It is recommended that the memory manager is set once prior to using any CUDA
functionality, and left unchanged for the remainder of execution. It is possible
to set the memory manager multiple times, noting the following:

* At the time of their creation, contexts are bound to an instance of a memory
  manager for their lifetime.
* Changing the memory manager will have no effect on existing contexts - only
  contexts created after the memory manager was updated will use instances of
  the new memory manager.
* :func:`numba.cuda.close` can be used to destroy contexts after setting the
  memory manager so that they get re-created with the new memory manager.

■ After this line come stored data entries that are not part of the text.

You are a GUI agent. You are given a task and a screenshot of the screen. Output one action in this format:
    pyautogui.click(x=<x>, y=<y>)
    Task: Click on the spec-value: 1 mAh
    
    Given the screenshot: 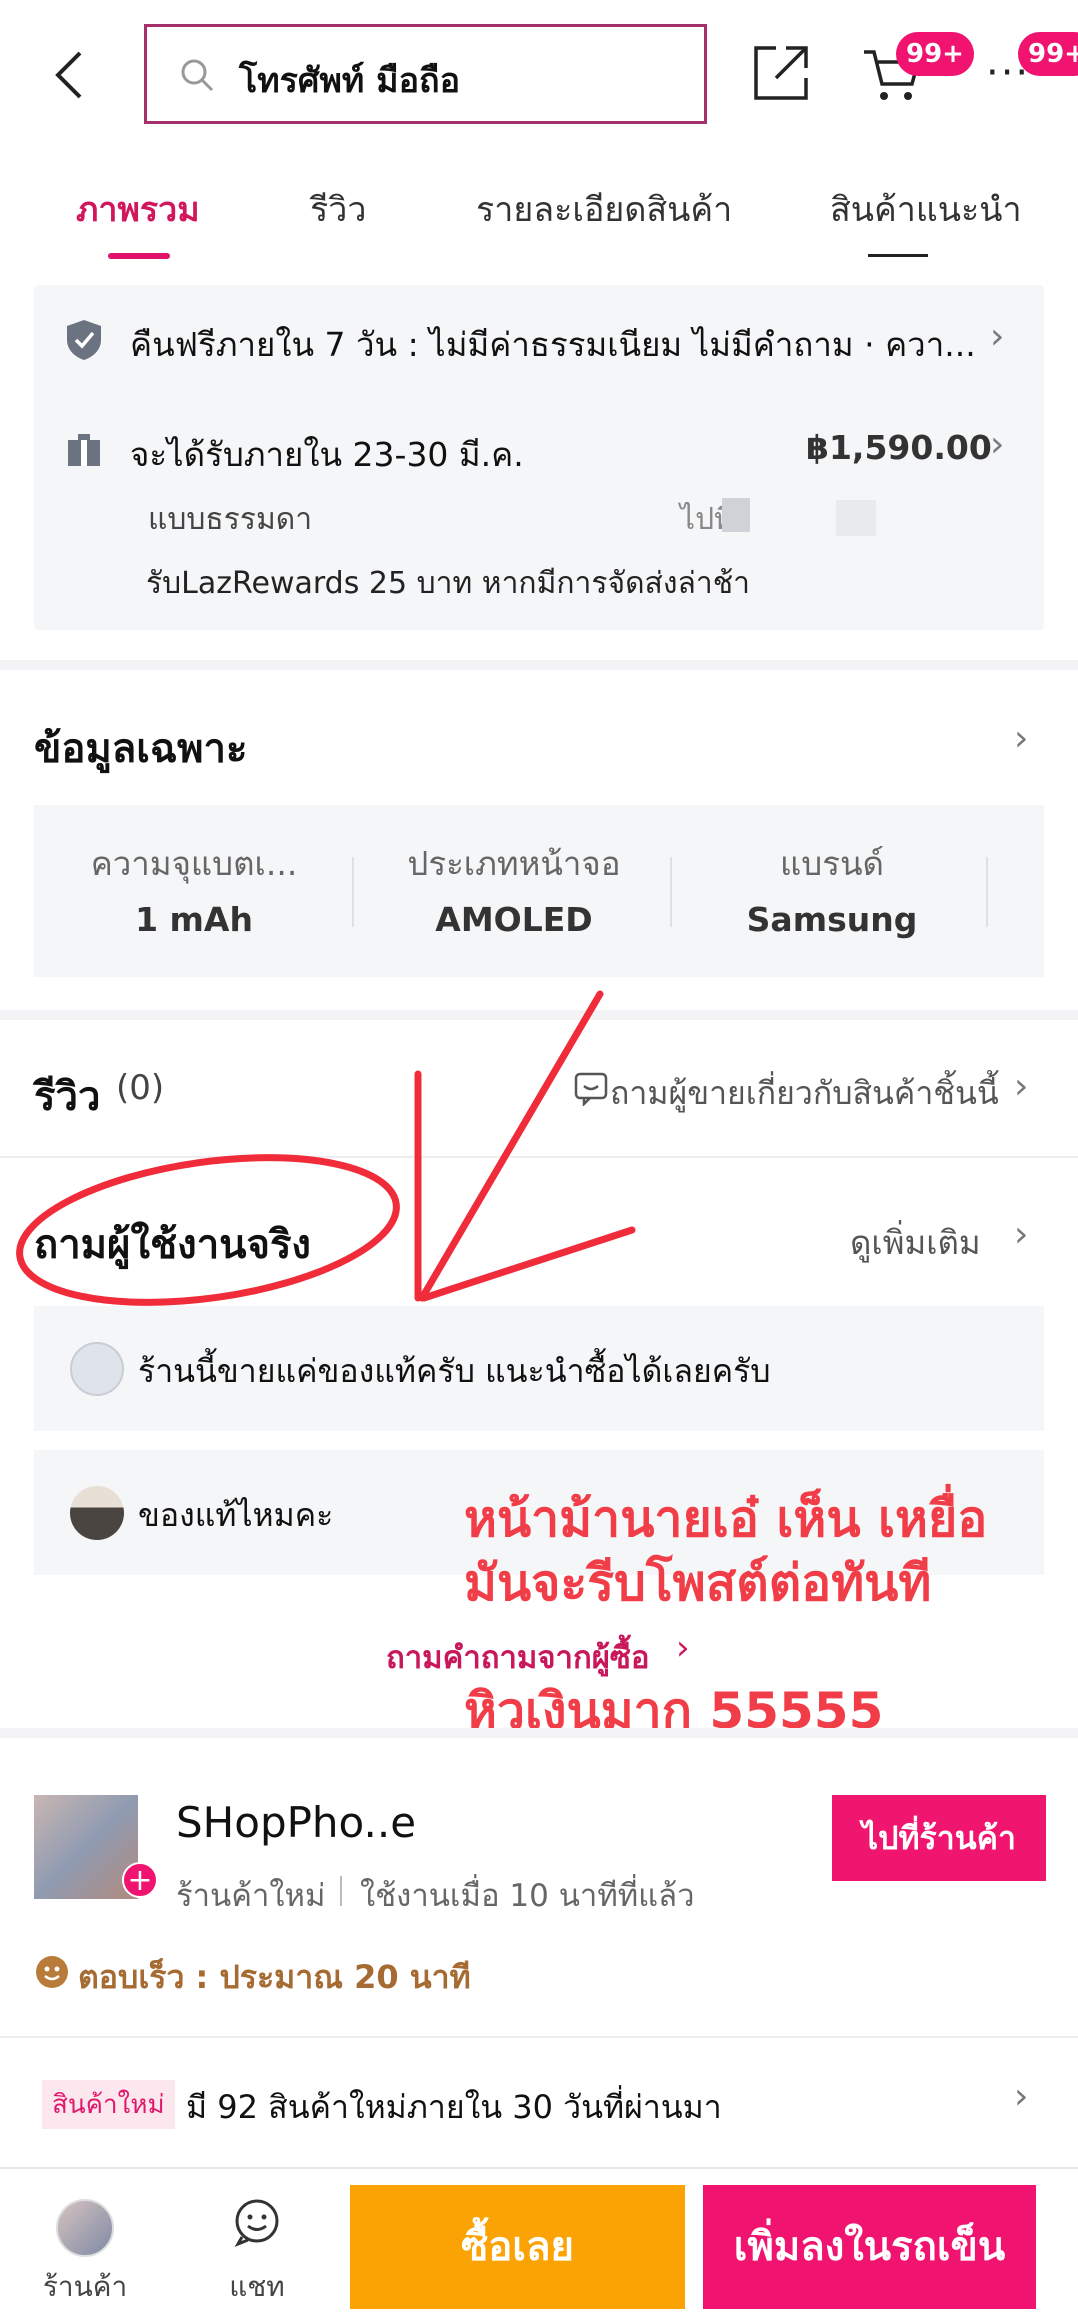 What is the action you would take?
    pyautogui.click(x=194, y=920)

  - This will invalidate any arrays, streams, events, and modules owned by the
    context.
  - Attempting to use invalid arrays, streams, or events will likely fail with
    an exception being raised due to a ``CUDA_ERROR_INVALID_CONTEXT`` or
    ``CUDA_ERROR_CONTEXT_IS_DESTROYED`` return code from a Driver API function.
  - Attempting to use an invalid module will result in similar, or in some
    cases a segmentation fault / access violation.

.. note:: The invalidation of modules means that all functions compiled with
          ``@cuda.jit`` prior to context destruction will need to be
          redefined, as the code underlying them will also have been unloaded
          from the GPU.